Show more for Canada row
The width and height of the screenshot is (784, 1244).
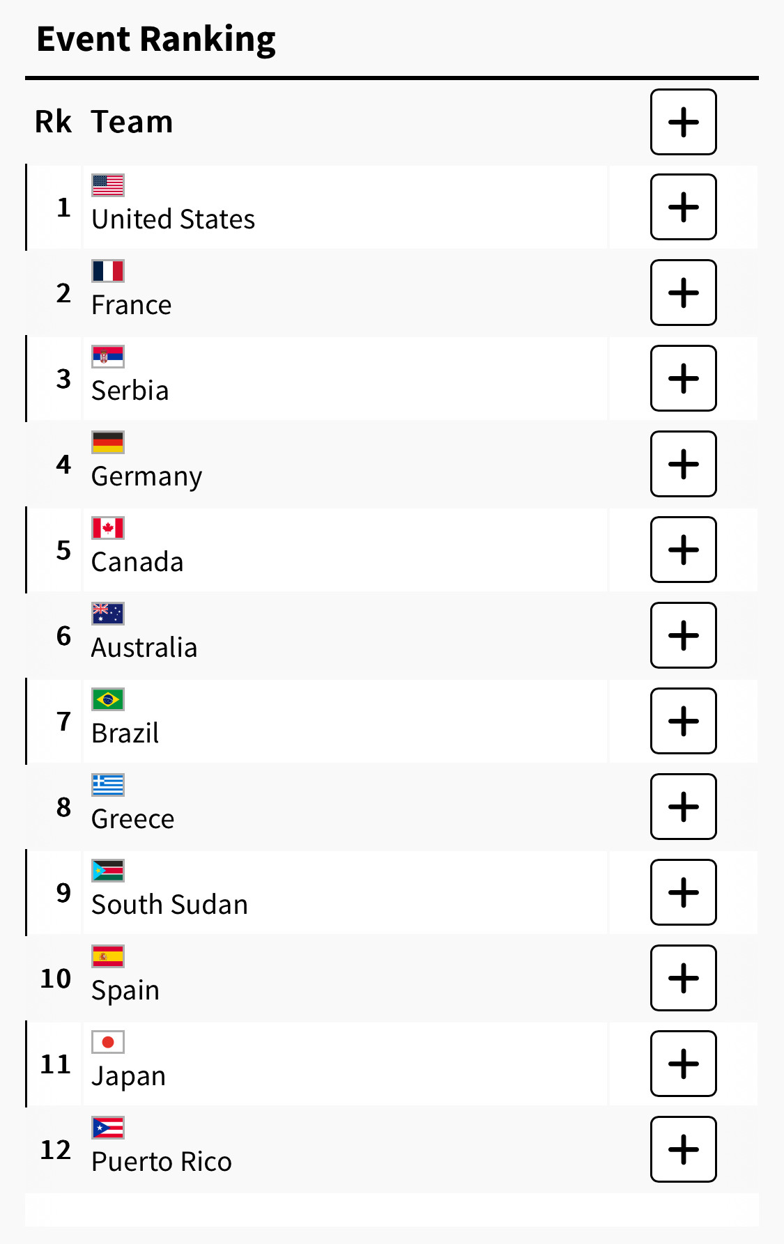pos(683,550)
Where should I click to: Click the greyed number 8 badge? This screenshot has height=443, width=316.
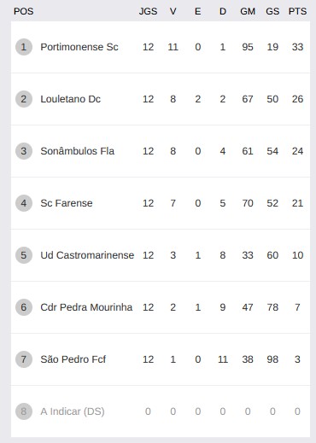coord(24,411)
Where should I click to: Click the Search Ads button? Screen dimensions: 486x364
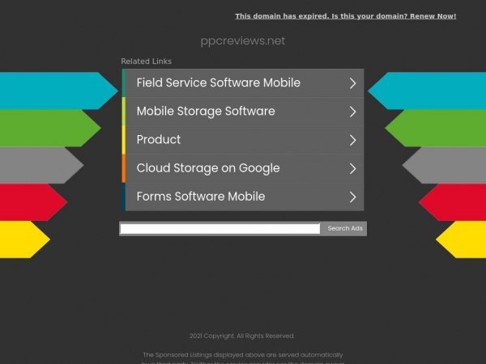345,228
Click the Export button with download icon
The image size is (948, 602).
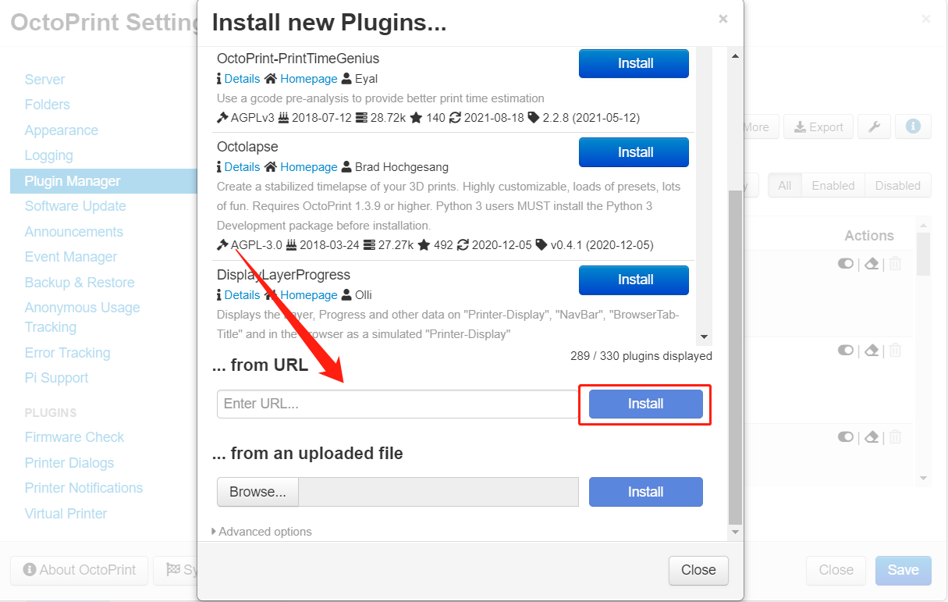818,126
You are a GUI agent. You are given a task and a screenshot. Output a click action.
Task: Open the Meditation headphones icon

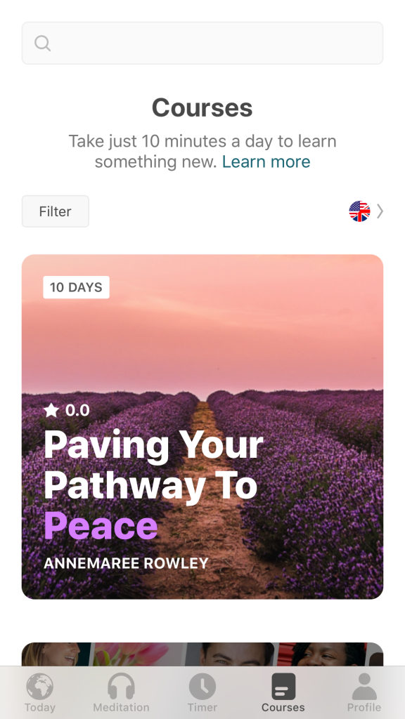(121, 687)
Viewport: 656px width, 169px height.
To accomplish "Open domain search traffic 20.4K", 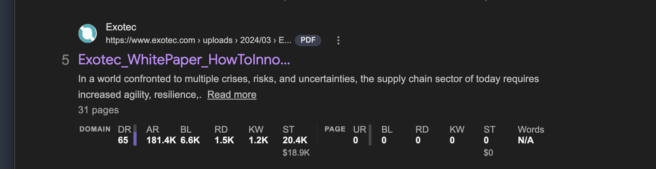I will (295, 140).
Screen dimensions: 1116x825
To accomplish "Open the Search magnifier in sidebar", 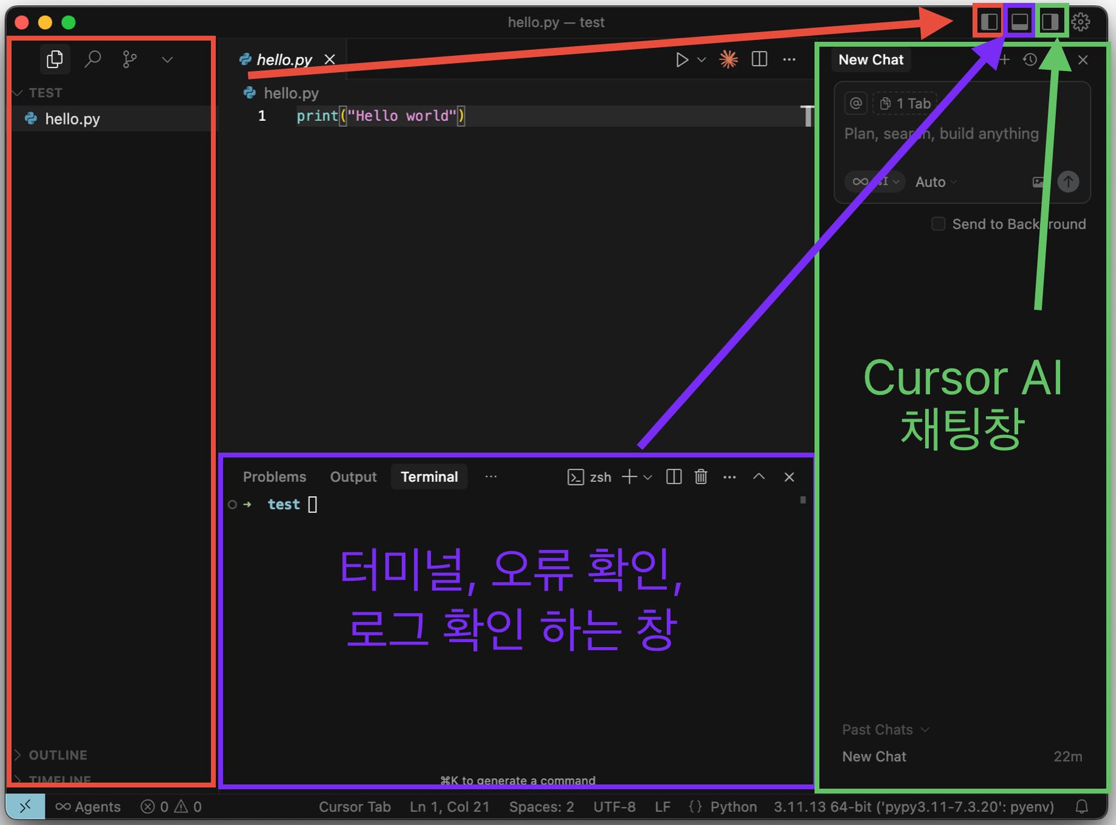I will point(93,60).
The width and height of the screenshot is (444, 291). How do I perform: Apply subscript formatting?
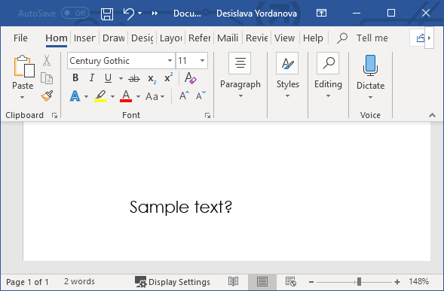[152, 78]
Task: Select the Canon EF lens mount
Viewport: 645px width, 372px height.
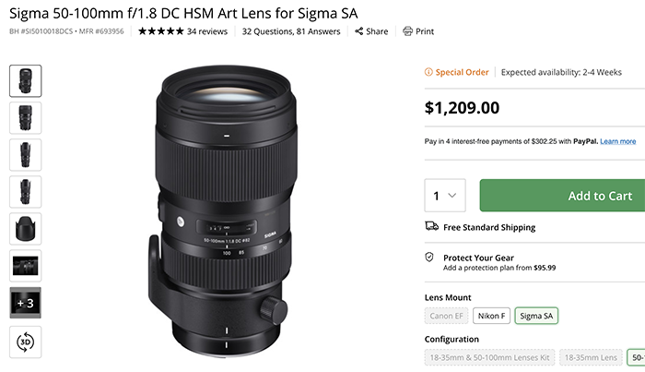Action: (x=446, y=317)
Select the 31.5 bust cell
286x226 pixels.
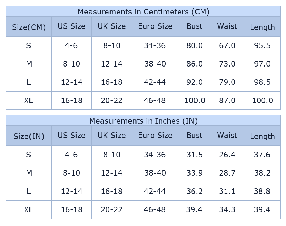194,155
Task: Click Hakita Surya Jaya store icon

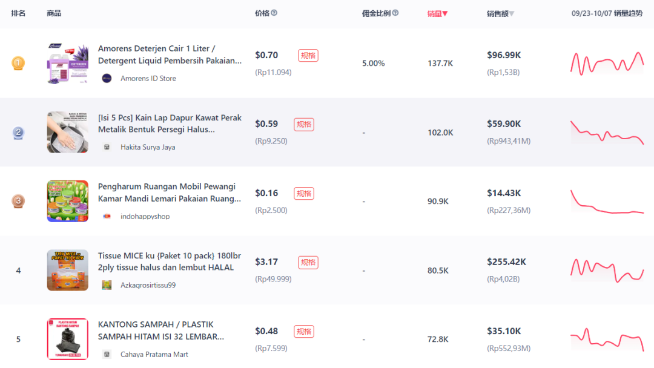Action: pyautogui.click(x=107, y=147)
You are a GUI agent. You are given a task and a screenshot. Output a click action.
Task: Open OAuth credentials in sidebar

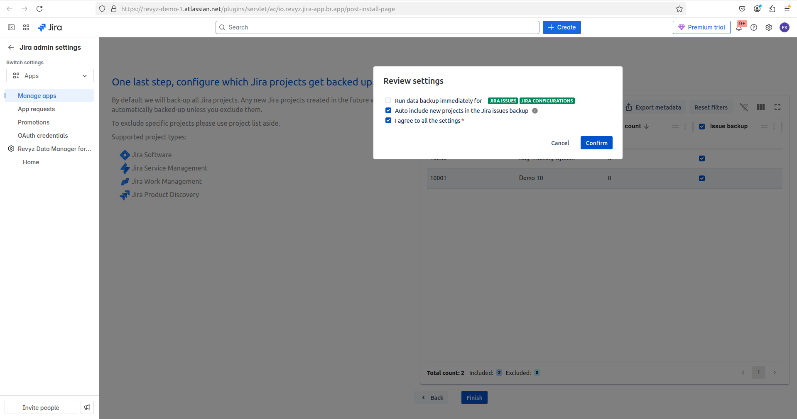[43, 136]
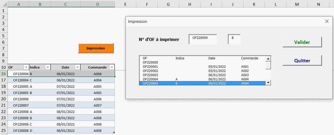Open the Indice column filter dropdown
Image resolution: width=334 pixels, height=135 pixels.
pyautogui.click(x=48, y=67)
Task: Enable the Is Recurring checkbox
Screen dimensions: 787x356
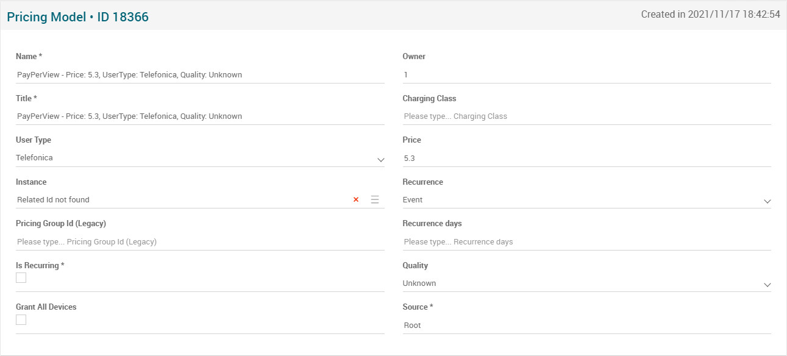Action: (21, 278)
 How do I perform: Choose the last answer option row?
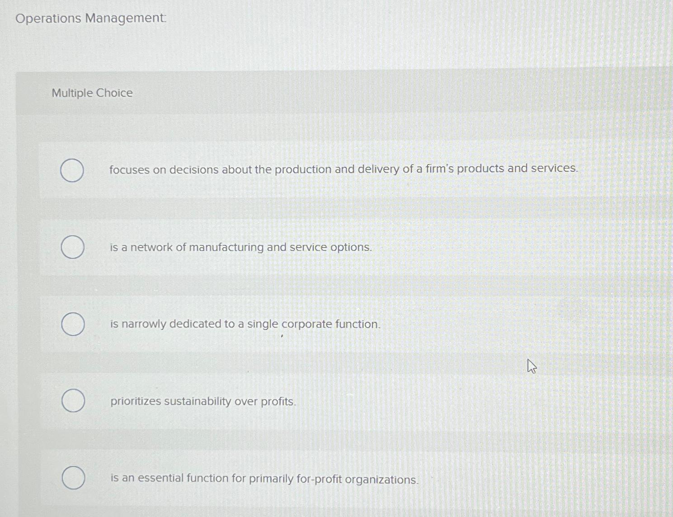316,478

• **Directions**: Your copy must consist solely of the lines from the one containing "286x226 pixels." through the final line of the material above, transcribed exactly, with the pictures left out.

• **Task solution**:
286x226 pixels.
194,155
Task: Click Hakita Surya Jaya store icon

Action: pyautogui.click(x=107, y=147)
You are a GUI agent. You are given a task and a screenshot. Output a click action.
Task: Open OAuth credentials in sidebar

[43, 136]
Open the Indice column filter dropdown
Image resolution: width=334 pixels, height=135 pixels.
pyautogui.click(x=48, y=67)
Task: Enable the Is Recurring checkbox
Screen dimensions: 787x356
Action: (21, 278)
 How do I perform: Choose the last answer option row?
316,478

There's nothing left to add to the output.